Build in public.

Not for attention. For proof.

There used to be a playbook for building software companies. There isn’t anymore.

When building gets cheaper, faster, and more automated, the thing that compounds is no longer just what you ship. It’s what people can see you learning. The decisions. The changes. The moments where something breaks and the team decides what happens next. That’s the part most companies still hide.

But in a market where everyone can make something look real, proof matters more than polish.

Build in public is not posting more. It’s making the work visible: the calls, the signals, the decisions, and the moments where the story changes before it becomes obvious.

This month, that also means showing more of the system underneath Builders. The one we’ve been quietly rebuilding, and the one we’re opening up with VSI (venture studio intelligence) on June 4.

Because in a market where everyone can make the output look polished, the process becomes the proof.

First things first: build in public means showing the system.
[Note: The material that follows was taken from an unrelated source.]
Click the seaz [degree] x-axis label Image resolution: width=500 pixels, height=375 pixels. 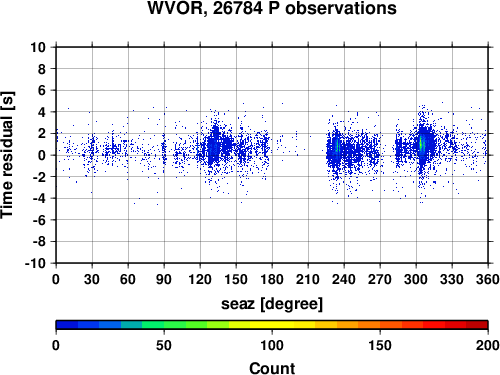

Most teams hear “build in public” and think it means more posts, more updates, more behind-the-scenes. That’s not the shift.

The shift is moving from showing output to showing how the output gets made. The calls. The signals. The decisions. The moments where the team changes direction because reality says so.

That is also what we’ve been rebuilding inside Builders.

For years, the studio has worked because of pattern recognition. The founder signals that repeat. The customer calls that sound familiar. The moments where something looks promising, but the evidence says “not yet.”

VSI is how we turn that into a system. It turns customer conversations into scored, queryable evidence, so founders can decide from data, not gut or emotion. Every call should make you smarter, not just more informed. Every signal should help you understand what to do next.

So when we talk about building in public this month, this is the part we mean: not just showing what we’re building, but showing the operating system underneath it.

What this unlocks (and how we’ll prove it):

  • More proof → less explaining. When people can see how you build, what you believe, and where the product is moving, trust compounds before the first call.

  • Sharper positioning → better pipeline. The right people self-select when the signal is clear enough. Founders, engineers, investors, partners; they know what room they’re walking into.

  • Queryable evidence → better decisions. When calls, signals, and founder decisions become visible, the team stops debating memory and starts working from proof.

In the loop: rooms, reps, and receipts

A few moments that shaped the month:

  • Paris with OSS Ventures and Lovable. 40+ founders, AI products shipped in hours, and the same conclusion from two studios in the trenches: when building is free, the moat shifts. Deep domain knowledge, distribution in industries others ignore, and fast learning loops start to matter more than code.

  • CTO Network x Helloprint x Up!Rotterdam. The shift is no longer AI-first. It’s agent-first. Helloprint opened up what an AI-native organisation actually looks like in practice: smaller teams, faster execution, less operational overhead, and agents embedded into how the company runs.

  • Builders Investor House #14 at Blockrise. During Upstream, we hosted another closed room with founders and investors who are actually in it. Jos Lazet and the Blockrise team shared what it means to build in one of Europe’s toughest regulated industries, from early Bitcoin days to becoming one of the first Dutch firms authorised under MiCAR.

  • Shipweek at Builders. One goal. One opportunity. Everyone pointed at it. The joke was “how’s it going, and with AI?” The honest answer: excited as hell and spending every waking moment building. The actual moat is still having people who would rather ship than sleep.

  • Behind the scenes at Builders. We went quieter for a few weeks. Not because nothing is happening, but because the system underneath the studio is changing. Same studio. Same all-in approach. But the way we capture signals, close loops, and help founders decide is being rebuilt from the inside out. More on June 2.

Up next →

The system underneath: VSI launches June 4th

VSI launches June 4.

For pre-PMF enterprise AI founders, it becomes the entry point into Builders. Start with the platform. Turn customer calls into evidence. Build the loop. And if the signal gets strong enough, it can become the path into the studio: team, capital, CTO matching, investor network, and Builders going all-in.

For Builders, it marks a bigger transition.

Same studio. Same all-in approach. But now with a system underneath that makes every venture more queryable, more closed-loop, and sharper every time it runs. The decade of pattern-matching we’ve built is moving into the way founders work from day zero.

If you’re building an enterprise AI company, still pre-PMF, and trying to understand whether the market is actually pulling you forward, this is the moment to explore it.

👀 What we’re reading (and seeing):

Final word: show the work

Build in public is easy to say and hard to do well. Because doing it well means showing more than the win. It means showing the system behind the win. The rooms. The reps. The wrong turns. The way the team thinks when things are still unfinished.

That is uncomfortable, but it is also the point.

That’s why we’re opening up VSI. Not as another product announcement, but as the next version of how Builders works: evidence first, closed loop, built in public enough that the right founders can see where they fit.

In a world where anyone can make the output look polished, the process becomes the proof.